» Work to complete
Copy each line of the listing where the word "Design" can be found.

» Material shown
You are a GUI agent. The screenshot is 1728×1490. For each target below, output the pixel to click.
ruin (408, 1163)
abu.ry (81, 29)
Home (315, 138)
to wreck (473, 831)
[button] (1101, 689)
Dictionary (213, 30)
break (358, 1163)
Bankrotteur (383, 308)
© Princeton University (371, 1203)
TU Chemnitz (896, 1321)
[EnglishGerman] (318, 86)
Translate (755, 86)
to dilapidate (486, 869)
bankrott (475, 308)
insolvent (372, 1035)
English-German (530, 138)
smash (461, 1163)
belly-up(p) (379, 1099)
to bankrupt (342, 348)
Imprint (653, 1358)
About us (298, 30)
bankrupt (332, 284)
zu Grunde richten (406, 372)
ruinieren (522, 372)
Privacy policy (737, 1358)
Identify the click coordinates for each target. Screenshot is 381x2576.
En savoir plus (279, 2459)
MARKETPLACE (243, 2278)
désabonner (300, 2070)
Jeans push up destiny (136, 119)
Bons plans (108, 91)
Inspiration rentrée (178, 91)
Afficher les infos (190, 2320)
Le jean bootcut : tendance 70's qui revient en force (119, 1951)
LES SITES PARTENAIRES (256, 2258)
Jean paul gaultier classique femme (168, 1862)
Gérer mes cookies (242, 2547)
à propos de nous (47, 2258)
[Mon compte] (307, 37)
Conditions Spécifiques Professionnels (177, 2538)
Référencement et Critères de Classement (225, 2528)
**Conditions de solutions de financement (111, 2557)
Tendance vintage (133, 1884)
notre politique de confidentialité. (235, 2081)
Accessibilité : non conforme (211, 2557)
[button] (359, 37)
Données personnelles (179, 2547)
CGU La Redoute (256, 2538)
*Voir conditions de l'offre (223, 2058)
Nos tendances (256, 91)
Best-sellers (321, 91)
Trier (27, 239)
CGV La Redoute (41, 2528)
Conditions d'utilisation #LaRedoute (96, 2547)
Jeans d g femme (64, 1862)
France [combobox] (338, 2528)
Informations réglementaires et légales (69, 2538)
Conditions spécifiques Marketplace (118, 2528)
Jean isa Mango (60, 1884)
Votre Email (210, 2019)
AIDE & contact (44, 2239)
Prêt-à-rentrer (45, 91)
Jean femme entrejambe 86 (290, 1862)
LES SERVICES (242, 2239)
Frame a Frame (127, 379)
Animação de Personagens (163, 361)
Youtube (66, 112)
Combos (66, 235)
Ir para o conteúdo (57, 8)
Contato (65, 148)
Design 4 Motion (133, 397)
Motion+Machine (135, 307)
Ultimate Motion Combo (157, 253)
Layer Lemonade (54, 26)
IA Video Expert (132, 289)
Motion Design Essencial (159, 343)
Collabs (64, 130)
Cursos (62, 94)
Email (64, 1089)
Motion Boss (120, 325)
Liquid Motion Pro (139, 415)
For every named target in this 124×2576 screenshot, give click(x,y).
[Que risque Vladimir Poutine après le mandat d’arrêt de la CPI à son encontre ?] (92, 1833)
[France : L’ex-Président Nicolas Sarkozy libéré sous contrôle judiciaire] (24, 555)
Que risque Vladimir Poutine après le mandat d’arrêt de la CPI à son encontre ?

» Task response
Design 4 Motion (133, 397)
Motion Design Essencial (159, 343)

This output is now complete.